Evaluator model support for AI-assisted evaluators

For AI-assisted evaluators, you can use AzureOpenAI or OpenAI reasoning models and non-reasoning models for the LLM-judge depending on the evaluators. For complex evaluation that requires refined reasoning, we recommend a strong reasoning model like gpt-5-mini with a balance of reasoning performance and cost and performance efficiency.

Tool evaluators support

Evaluators including tool_call_accuracy, tool_selection, tool_input_accuracy, tool_output_utilization support evaluation in Agent Service for the following tools:

  • File Search
  • Azure AI Search
  • Bing Grounding
  • Bing Custom Search
  • SharePoint Grounding
  • Code Interpreter
  • Fabric Data Agent
  • OpenAPI
  • Function Tool (user-defined tools)

If a non-supported tool is used in the agent run, the evaluator outputs a pass and a reason that evaluating the invoked tools isn't supported. This approach makes it easy to filter out these cases. We recommend that you wrap non-supported tools as user-defined tools to enable tool evaluation.

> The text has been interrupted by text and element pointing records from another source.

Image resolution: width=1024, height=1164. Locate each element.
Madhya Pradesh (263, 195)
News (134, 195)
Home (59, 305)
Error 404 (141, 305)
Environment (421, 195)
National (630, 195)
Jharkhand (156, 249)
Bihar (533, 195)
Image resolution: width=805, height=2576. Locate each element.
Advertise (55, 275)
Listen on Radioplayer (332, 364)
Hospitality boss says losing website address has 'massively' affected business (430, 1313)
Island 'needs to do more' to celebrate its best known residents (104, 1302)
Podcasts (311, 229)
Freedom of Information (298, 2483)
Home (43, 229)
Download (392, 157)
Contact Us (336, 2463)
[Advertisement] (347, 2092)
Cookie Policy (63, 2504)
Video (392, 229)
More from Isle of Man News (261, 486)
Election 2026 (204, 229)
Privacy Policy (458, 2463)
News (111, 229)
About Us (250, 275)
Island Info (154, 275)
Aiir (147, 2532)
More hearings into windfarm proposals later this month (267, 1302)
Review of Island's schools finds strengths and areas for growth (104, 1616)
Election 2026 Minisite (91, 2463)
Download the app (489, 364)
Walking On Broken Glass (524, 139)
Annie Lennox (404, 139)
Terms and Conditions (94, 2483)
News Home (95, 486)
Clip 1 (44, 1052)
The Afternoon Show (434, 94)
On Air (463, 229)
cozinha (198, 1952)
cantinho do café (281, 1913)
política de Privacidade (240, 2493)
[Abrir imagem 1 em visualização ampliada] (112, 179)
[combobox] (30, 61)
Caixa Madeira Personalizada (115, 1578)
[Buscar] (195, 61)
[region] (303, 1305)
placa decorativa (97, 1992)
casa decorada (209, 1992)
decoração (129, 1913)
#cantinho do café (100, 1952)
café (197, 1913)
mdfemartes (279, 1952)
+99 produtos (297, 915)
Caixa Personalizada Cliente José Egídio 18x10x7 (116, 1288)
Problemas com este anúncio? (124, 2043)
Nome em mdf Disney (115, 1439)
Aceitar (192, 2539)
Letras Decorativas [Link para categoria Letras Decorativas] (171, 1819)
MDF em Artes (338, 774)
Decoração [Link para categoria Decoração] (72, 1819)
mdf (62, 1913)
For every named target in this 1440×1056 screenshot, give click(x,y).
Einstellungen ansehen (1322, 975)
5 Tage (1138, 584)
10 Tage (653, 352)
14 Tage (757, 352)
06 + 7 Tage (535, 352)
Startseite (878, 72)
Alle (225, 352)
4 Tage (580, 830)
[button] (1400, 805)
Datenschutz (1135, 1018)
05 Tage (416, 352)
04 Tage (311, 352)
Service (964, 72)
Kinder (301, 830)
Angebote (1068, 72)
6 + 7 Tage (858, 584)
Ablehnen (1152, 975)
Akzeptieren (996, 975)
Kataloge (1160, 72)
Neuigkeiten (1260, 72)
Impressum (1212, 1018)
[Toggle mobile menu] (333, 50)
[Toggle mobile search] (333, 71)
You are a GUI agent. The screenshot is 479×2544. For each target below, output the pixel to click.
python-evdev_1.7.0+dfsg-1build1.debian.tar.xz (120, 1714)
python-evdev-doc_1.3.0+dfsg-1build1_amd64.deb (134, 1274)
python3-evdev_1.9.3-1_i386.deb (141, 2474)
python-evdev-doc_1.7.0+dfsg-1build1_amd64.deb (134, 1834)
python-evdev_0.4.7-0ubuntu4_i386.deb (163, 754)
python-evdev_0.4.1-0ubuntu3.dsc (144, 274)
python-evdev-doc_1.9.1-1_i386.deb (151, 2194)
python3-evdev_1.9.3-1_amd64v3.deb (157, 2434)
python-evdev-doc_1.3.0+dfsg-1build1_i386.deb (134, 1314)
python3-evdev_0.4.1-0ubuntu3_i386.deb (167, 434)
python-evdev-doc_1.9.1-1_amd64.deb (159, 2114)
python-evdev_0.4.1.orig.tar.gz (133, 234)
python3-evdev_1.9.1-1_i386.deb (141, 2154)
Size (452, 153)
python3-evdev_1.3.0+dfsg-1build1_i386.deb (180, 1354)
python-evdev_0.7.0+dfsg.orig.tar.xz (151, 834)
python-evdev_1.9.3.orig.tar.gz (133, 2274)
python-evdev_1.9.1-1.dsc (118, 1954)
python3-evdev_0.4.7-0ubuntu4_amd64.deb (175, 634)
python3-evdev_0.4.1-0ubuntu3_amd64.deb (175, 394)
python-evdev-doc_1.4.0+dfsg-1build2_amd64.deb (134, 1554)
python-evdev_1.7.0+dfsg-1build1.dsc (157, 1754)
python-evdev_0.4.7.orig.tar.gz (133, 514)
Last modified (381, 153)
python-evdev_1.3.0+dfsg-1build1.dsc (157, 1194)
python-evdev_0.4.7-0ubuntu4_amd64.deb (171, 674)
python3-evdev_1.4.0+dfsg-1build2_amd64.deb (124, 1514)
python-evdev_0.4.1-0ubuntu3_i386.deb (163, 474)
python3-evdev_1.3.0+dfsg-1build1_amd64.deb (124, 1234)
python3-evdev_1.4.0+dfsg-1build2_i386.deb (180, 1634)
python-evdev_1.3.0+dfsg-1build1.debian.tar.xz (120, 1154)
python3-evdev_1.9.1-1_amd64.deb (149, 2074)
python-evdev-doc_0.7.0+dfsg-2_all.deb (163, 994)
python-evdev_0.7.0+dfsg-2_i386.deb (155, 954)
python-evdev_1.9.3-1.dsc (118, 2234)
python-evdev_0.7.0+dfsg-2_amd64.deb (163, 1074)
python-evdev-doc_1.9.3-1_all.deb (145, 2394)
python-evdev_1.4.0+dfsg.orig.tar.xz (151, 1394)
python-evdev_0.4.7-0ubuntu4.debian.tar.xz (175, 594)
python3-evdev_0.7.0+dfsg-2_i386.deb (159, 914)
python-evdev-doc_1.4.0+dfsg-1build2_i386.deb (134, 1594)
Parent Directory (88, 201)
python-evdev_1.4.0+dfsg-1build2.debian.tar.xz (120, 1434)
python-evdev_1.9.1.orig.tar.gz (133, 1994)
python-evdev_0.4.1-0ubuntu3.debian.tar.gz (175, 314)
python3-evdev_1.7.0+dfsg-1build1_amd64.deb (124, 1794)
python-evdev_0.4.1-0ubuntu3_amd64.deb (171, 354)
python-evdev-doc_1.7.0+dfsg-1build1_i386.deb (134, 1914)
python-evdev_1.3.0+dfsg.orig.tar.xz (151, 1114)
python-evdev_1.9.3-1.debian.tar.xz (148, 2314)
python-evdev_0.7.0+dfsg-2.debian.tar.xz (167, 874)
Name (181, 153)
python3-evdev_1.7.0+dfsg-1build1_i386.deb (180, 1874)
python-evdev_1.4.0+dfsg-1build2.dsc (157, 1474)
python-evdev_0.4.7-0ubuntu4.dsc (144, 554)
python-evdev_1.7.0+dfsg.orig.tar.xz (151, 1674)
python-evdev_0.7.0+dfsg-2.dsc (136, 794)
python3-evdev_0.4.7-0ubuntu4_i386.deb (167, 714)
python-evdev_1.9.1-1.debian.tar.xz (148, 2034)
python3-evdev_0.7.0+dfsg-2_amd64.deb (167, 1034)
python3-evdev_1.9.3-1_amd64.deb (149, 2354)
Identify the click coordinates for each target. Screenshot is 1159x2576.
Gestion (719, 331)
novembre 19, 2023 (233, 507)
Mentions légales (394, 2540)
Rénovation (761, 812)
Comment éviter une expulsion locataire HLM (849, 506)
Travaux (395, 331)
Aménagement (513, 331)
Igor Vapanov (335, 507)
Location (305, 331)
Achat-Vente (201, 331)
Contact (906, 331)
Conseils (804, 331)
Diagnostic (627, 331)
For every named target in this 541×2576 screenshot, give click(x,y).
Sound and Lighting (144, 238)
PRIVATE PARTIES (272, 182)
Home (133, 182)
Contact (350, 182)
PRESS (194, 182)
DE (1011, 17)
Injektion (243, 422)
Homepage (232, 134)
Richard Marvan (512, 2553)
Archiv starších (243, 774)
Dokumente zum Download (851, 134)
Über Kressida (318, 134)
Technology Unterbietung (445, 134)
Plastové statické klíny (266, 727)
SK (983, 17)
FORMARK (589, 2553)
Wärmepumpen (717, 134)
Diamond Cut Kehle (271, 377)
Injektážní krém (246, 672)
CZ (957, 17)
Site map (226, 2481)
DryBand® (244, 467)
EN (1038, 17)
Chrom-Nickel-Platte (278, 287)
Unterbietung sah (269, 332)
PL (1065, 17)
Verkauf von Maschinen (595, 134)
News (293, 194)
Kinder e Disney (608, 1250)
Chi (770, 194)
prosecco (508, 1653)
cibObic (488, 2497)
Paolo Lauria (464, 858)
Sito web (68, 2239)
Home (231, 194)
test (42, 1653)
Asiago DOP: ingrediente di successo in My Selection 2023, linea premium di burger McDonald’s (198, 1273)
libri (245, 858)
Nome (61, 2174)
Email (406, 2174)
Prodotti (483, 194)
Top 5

Examples of system-level and process evaluation


from dotenv import load_dotenv
import os
import json
import time
from pprint import pprint
from azure.identity import DefaultAzureCredential
from azure.ai.projects import AIProjectClient
from openai.types.evals.create_eval_jsonl_run_data_source_param import (
    CreateEvalJSONLRunDataSourceParam,
    SourceFileContent,
    SourceFileContentContent,
)


load_dotenv()


endpoint = os.environ[
    "AZURE_AI_PROJECT_ENDPOINT"
]  # Sample : https://<account_name>.services.ai.azure.com/api/projects/<project_name>
model_deployment_name = os.environ.get("AZURE_AI_MODEL_DEPLOYMENT_NAME", "")  # Sample : gpt-4o-mini

with DefaultAzureCredential() as credential:
    with AIProjectClient(
        endpoint=endpoint, credential=credential
    ) as project_client:
        print("Creating an OpenAI client from the AI Project client")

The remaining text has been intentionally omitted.